Selections are reflected in the URL query string, so you can bookmark or share compare links.
Reading the Comparison Table
The table has one row per task and one column per selected run:
- Pass/fail: green check or red X. For repeated tasks, shows a fraction (e.g., 3/5).
- Metrics: turns and tokens per cell
- Missing: a dash if the task did not exist in that run
Regressions and Improvements
Summary badges at the top show counts:
- Regressions (red): tasks that passed in any earlier run but fail in the latest
- Improvements (green): tasks that failed in all earlier runs but now pass
- Unchanged: tasks with consistent behavior
Regression rows are highlighted with a red background; improvement rows with green.
Public Dashboard
Share your benchmark results publicly to show your CLI's agent-readiness.
Public Directory Toggle
On the Projects page, each CLI profile has a Public button (globe icon). This controls whether the CLI appears on the CLIWatch public directory:
- Green: visible on the public directory. Anyone can view this CLI's benchmark results without logging in.

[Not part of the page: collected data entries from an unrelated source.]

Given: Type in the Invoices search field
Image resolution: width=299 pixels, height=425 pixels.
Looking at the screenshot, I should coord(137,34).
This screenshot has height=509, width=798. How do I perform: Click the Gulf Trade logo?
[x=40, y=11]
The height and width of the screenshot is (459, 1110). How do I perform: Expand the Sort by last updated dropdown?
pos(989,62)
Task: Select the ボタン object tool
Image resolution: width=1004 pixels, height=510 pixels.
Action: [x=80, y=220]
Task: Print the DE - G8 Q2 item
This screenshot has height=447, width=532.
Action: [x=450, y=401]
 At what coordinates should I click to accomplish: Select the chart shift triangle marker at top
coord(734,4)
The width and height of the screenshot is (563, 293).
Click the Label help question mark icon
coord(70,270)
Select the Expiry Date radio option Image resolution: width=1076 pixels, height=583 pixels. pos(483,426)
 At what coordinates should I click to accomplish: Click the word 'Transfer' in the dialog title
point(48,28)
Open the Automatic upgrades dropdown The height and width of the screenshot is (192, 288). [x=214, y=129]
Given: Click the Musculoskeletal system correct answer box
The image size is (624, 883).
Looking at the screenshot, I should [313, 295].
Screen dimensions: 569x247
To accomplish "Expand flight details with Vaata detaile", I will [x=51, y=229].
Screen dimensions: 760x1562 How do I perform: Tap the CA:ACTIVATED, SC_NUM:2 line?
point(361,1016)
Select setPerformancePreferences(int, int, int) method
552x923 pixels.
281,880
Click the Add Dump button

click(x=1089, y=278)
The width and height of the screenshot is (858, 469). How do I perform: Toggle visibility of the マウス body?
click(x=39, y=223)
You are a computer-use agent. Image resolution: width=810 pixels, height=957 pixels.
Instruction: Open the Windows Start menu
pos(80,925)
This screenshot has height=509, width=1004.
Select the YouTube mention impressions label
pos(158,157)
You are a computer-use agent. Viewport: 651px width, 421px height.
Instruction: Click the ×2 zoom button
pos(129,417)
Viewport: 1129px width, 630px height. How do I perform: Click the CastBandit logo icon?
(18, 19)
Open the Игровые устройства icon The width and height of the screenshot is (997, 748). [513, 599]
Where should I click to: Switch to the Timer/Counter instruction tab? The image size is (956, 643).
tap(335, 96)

- Gray: hidden from the public directory (default).
When enabled, your CLI's results are accessible at cliwatch.com/public/<workspace-slug>/bench-runs/<cli-name>. The public view is read-only and shows the same data as your private dashboard.
All benchmark data becomes publicly visible when enabled, including task intents, assertion details, and conversation traces. Make sure your tasks and setup commands do not contain sensitive information.
Badges
Go to Settings > Badges to create live SVG badge shields for your README:
- Click Create Badge and select a CLI profile from the dropdown
- A unique badge token is generated automatically
- Copy the generated Markdown embed code
- Paste it into your README
Badges update automatically with each benchmark run, showing the current pass rate and grade.
You can enable/disable individual badges without deleting them. Disabled badges show a neutral state. If you delete a badge, the URL stops resolving, so update any READMEs that embed it.